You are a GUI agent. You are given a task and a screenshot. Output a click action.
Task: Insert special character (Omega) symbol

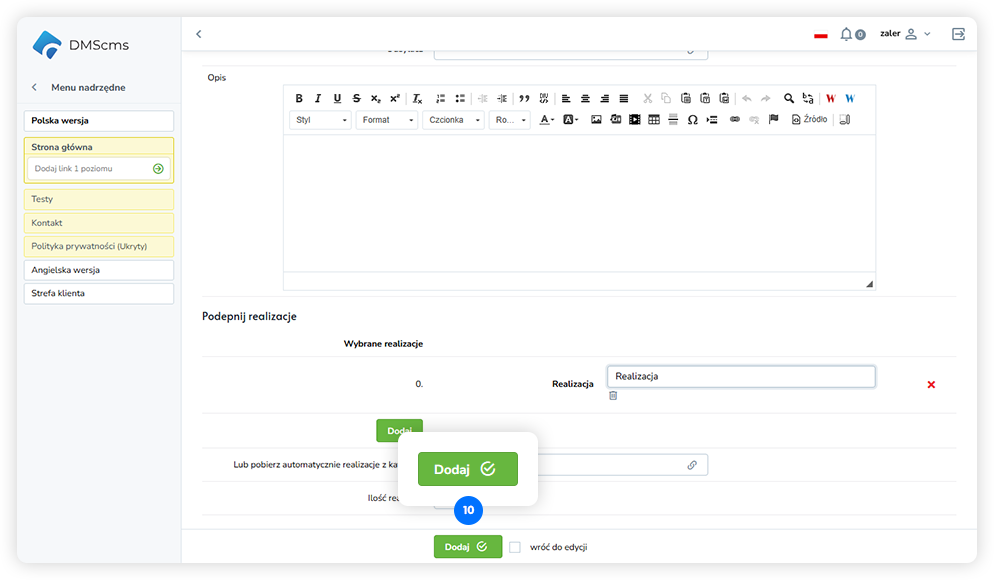[x=692, y=120]
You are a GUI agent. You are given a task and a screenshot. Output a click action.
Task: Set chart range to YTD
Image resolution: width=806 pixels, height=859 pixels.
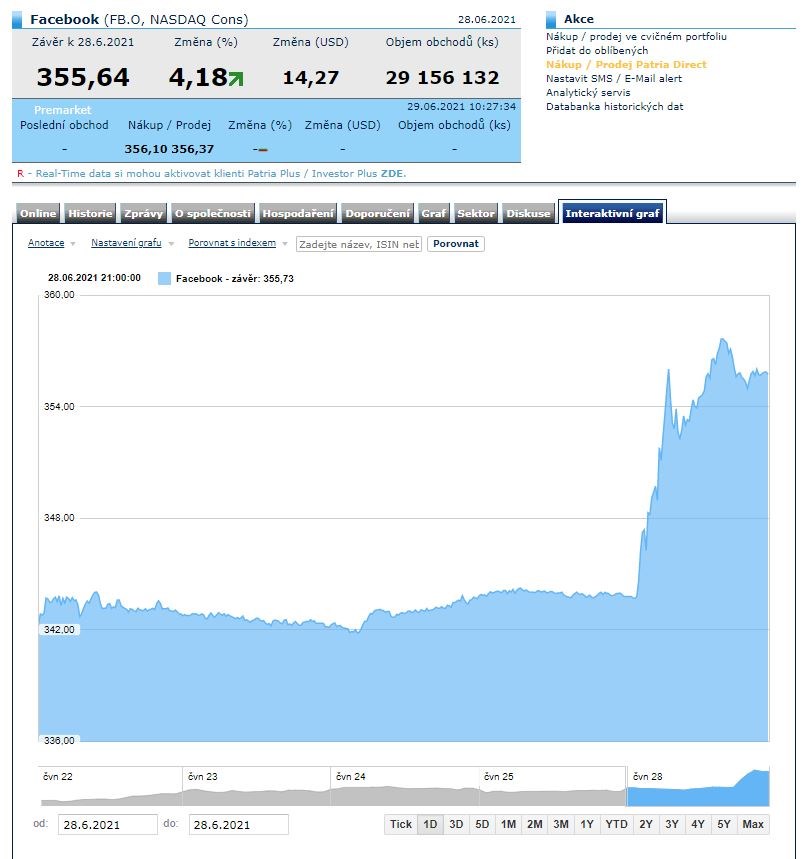(616, 824)
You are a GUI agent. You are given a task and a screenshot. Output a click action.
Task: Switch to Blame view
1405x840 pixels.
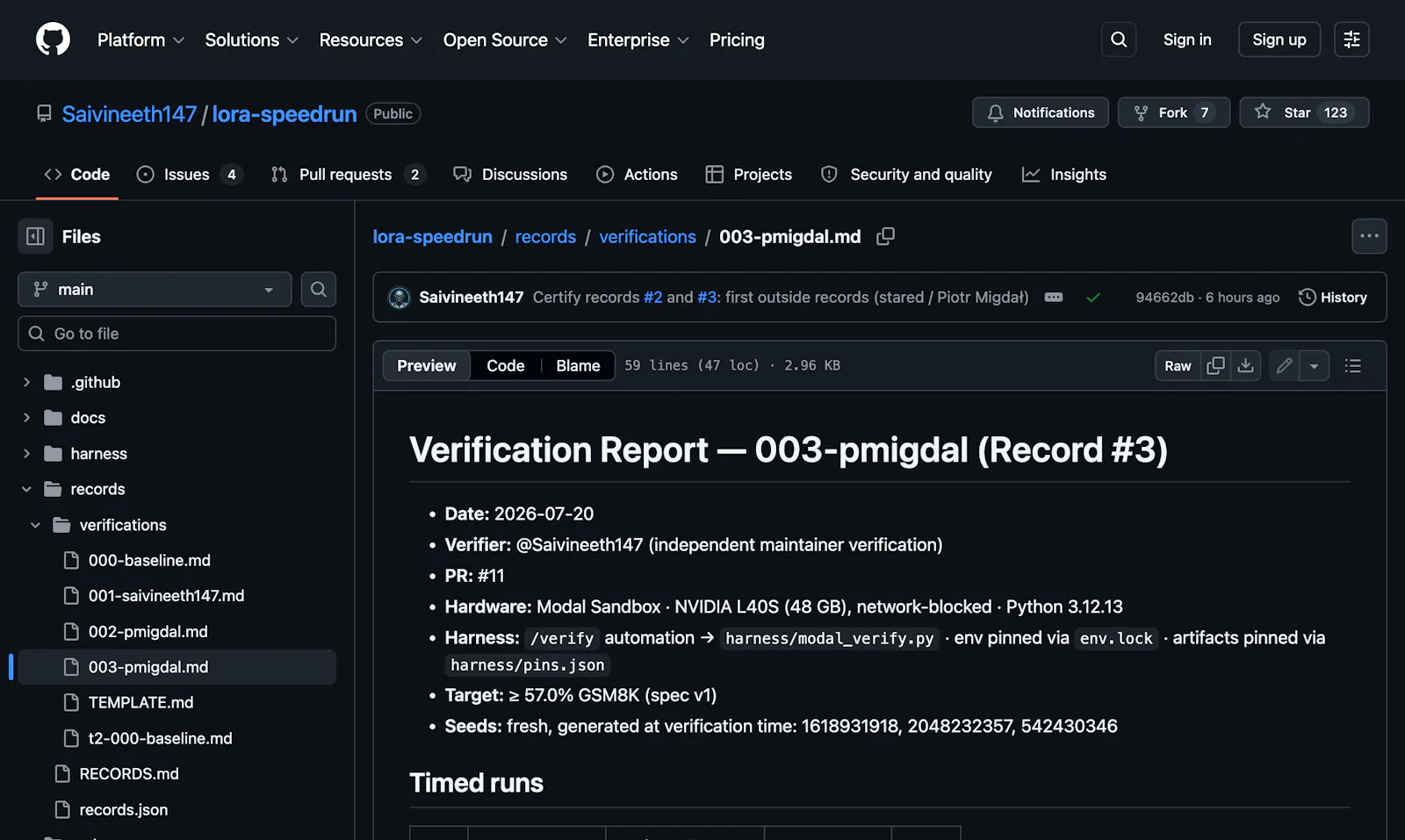(578, 366)
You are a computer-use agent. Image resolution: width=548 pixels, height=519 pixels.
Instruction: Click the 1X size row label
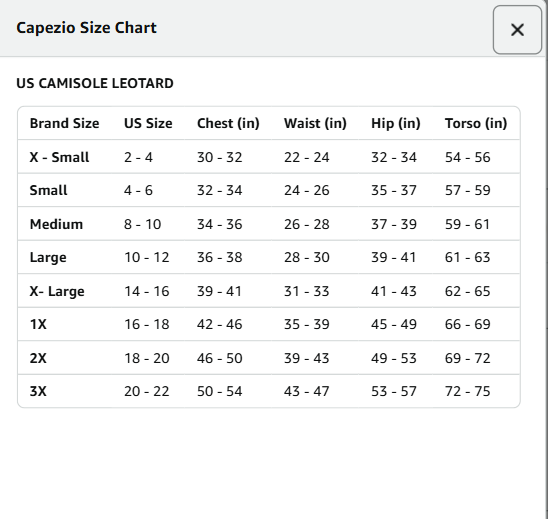pyautogui.click(x=38, y=324)
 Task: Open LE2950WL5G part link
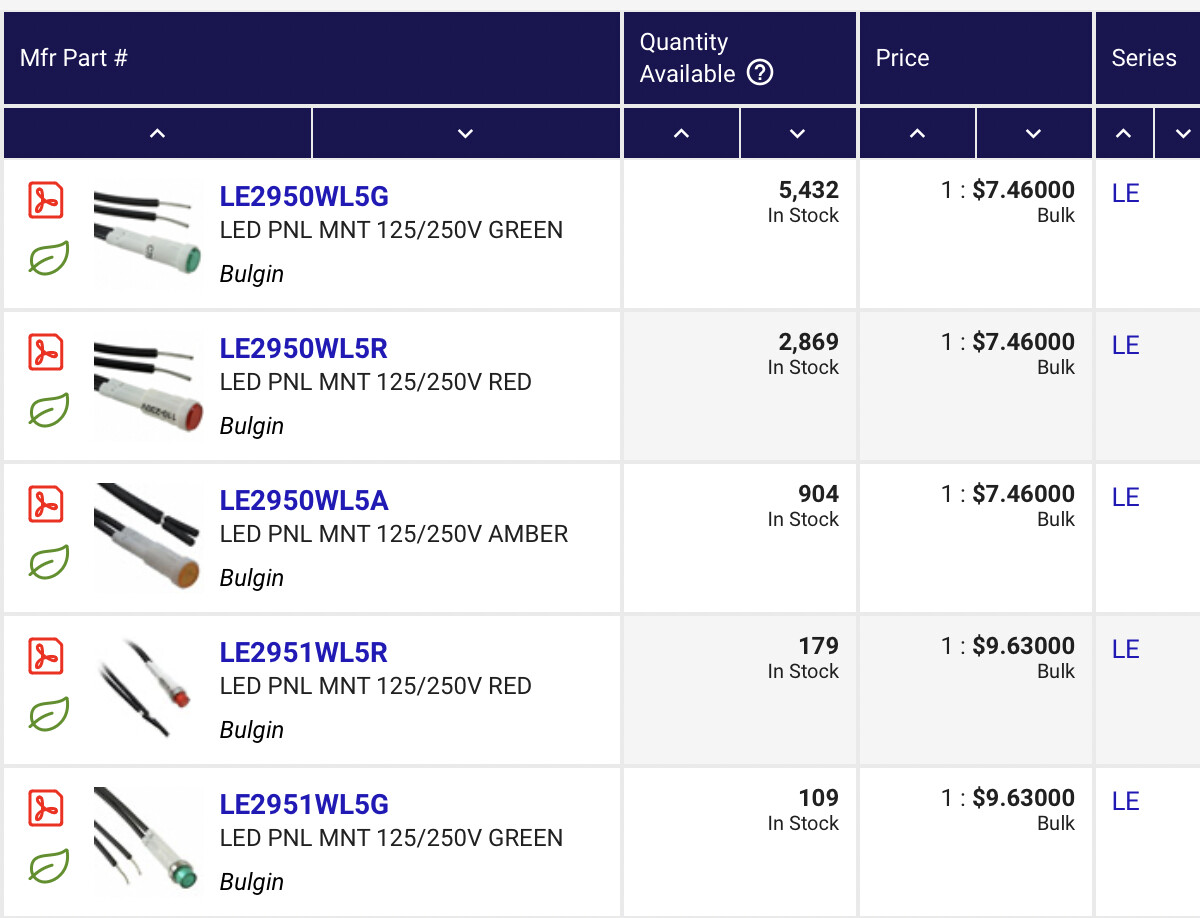(304, 196)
..............................
*Task requirements*:
In your copy, repeat each record exactly and include no pictures.

*Response for this exercise*:
You are a GUI agent. You are given a task and a screenshot. Output a click action.
Task: Insert special character (Omega) symbol

[x=692, y=120]
You are a GUI agent. You are given a task and a screenshot. Output a click action.
Task: Set chart range to YTD
Image resolution: width=806 pixels, height=859 pixels.
(616, 824)
You are a GUI agent. You are given a task and a screenshot. Output a click action.
Task: Switch to Blame view
1405x840 pixels.
(578, 366)
You are a computer-use agent. Image resolution: width=548 pixels, height=519 pixels.
Instruction: Click the 1X size row label
pyautogui.click(x=38, y=324)
 Task: Open LE2950WL5G part link
(304, 196)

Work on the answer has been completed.